### [WORK INSTRUCTIONS]
In the lines from the one holding "Select the Settings wrench icon" through the one holding "pos(58,282)", inclusive, change "wrench icon" to "gear icon" and keep everything else the same. Give only those lines, without the pictures.
=== DATA FOR PROCESSING ===
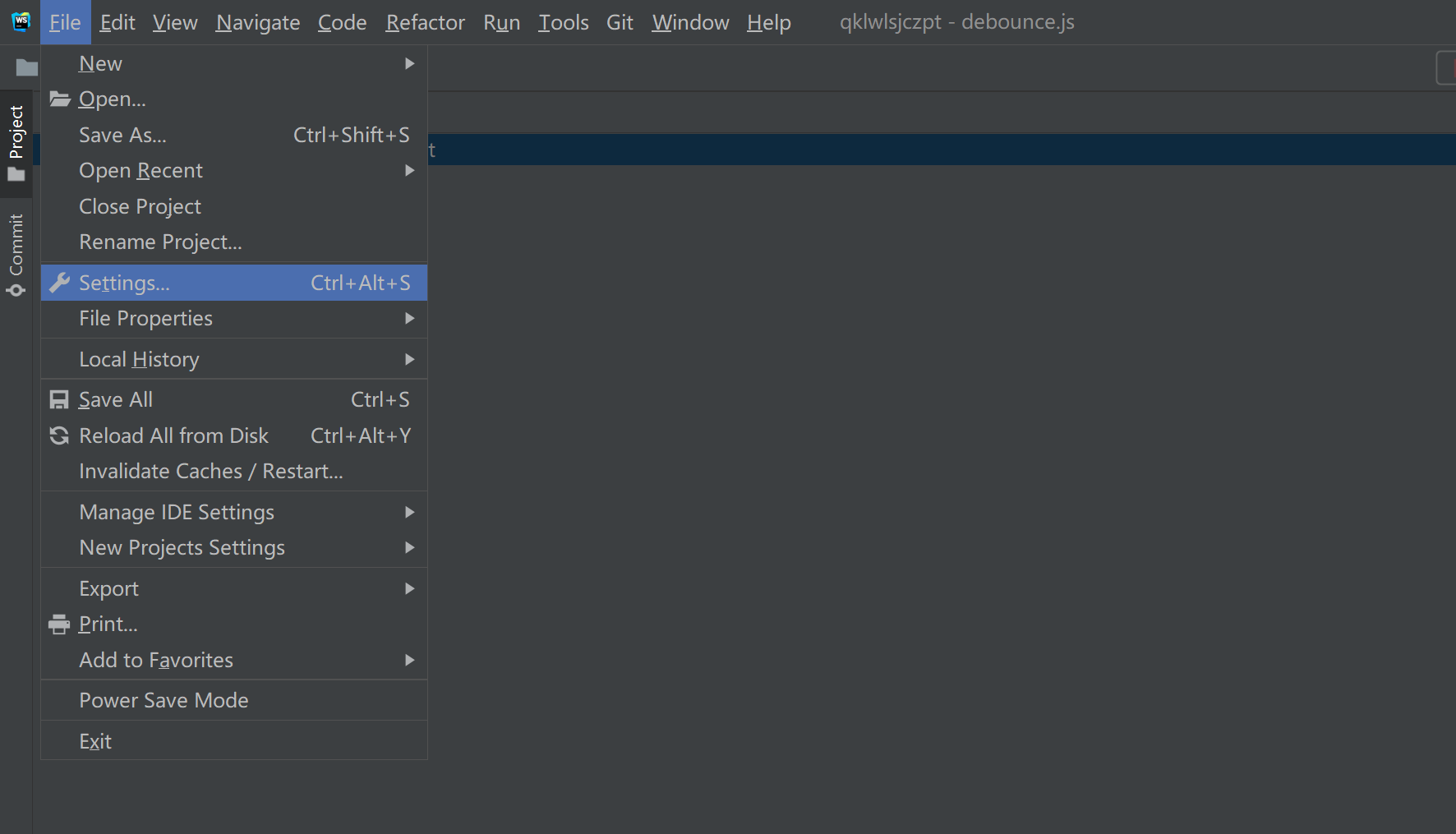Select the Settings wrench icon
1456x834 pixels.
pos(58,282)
===
=== DATA FOR PROCESSING ===
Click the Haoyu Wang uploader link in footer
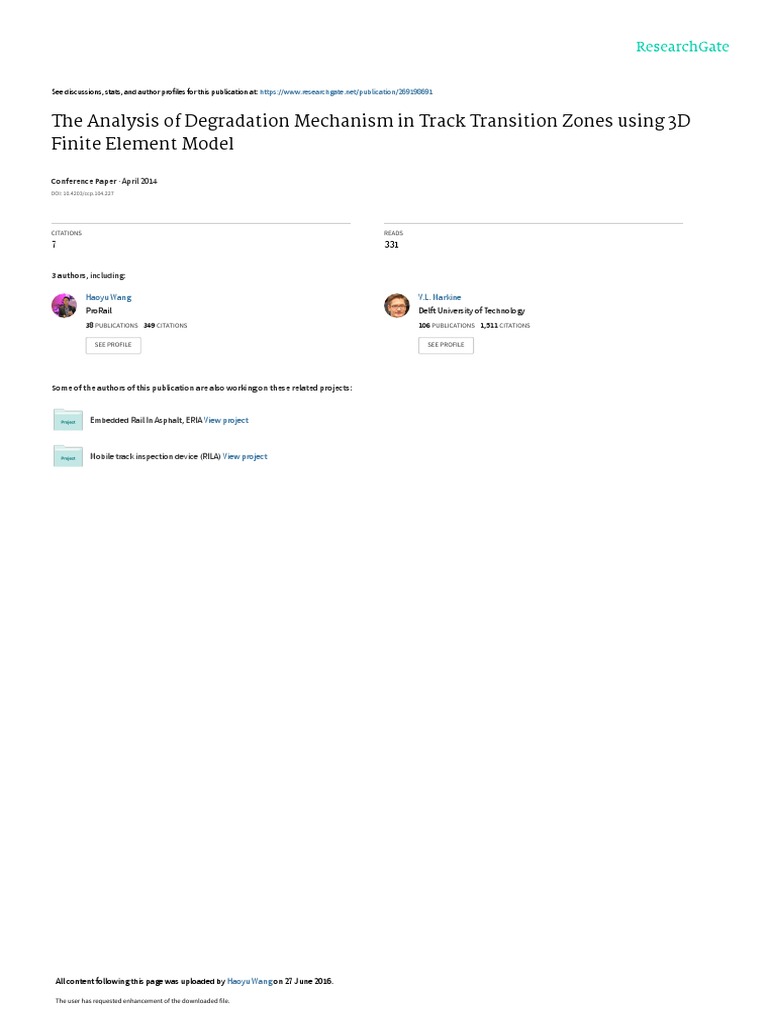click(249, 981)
===
### [ANSWER TO THE TASK]
Select the Settings gear icon
1456x834 pixels.
pos(58,282)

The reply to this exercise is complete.